For the reasons recorded above, the conviction and sentence recorded by the Court below are set aside and the case remanded back for de novo trial in accordance with law. It would be appreciated if the Sessions Judge takes the case on his own board and proceed to decide the same within six months. While doing so, he would necessarily take precautions to ensure that the lapses earlier committed by the trial Court are not repeated.
In view of the above,Criminal Revision Nos.1408 and 1409 of 2003 are dismissed as infructuous as it would always be open to the petitioner to approach this Court again once the case is finally disposed of by the trial Court.
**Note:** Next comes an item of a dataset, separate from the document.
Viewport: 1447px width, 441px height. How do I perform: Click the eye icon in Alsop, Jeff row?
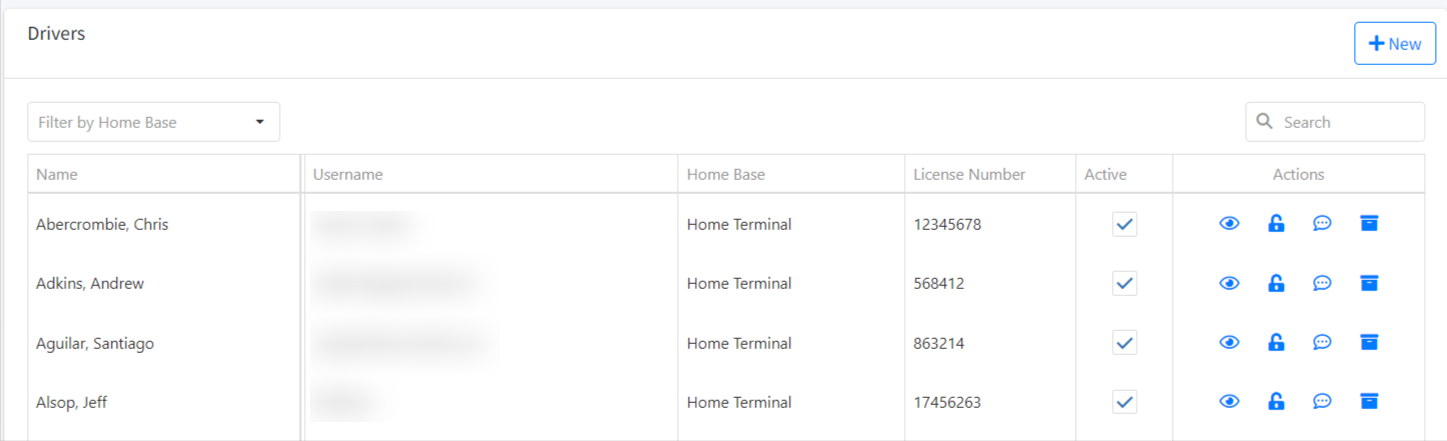point(1229,402)
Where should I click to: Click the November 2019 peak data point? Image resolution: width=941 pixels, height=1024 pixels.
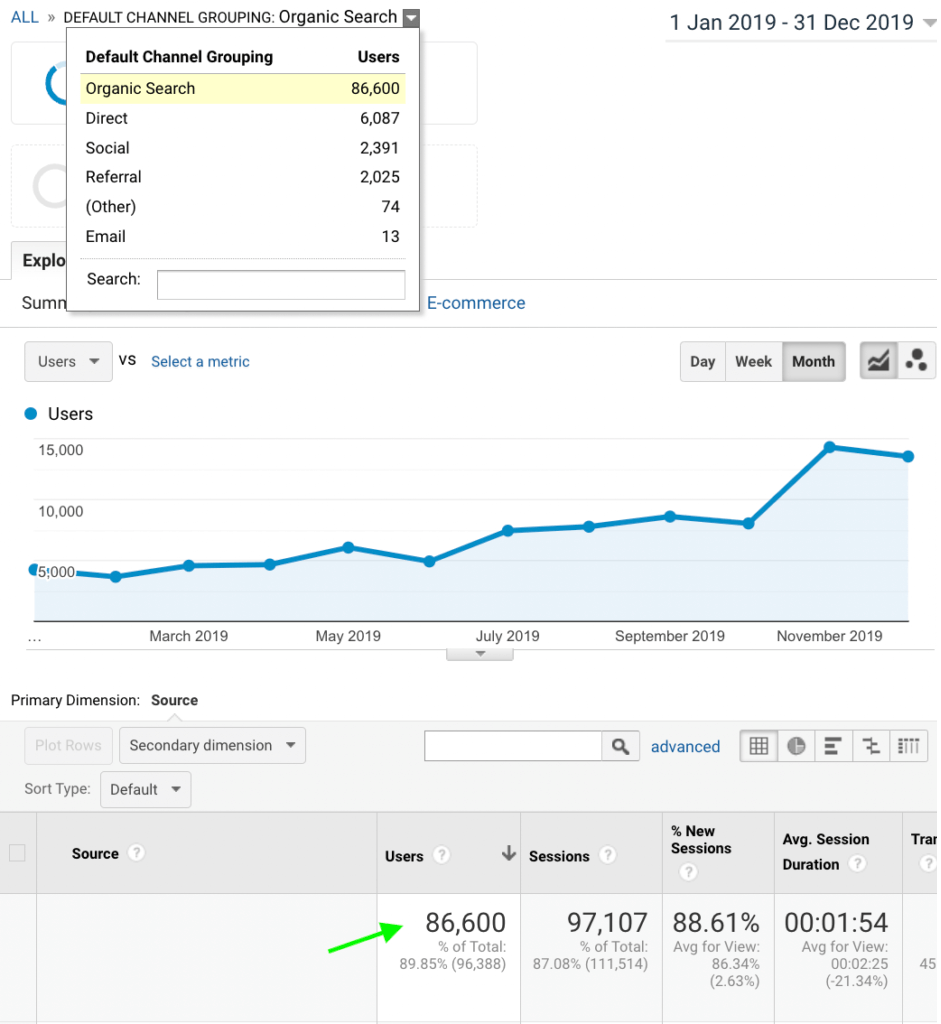point(829,447)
The parties through their counsel are directed to appear before the trial Court on 6.1.2006.
Since it is possible that some other Courts might be falling into the same trap, the Office is directed to circulate this judgment to all the Courts in the States of Punjab, Haryana and Union Territory, Chandigarh, in order to make them aware of the pit falls so as to enable them to avoid the same.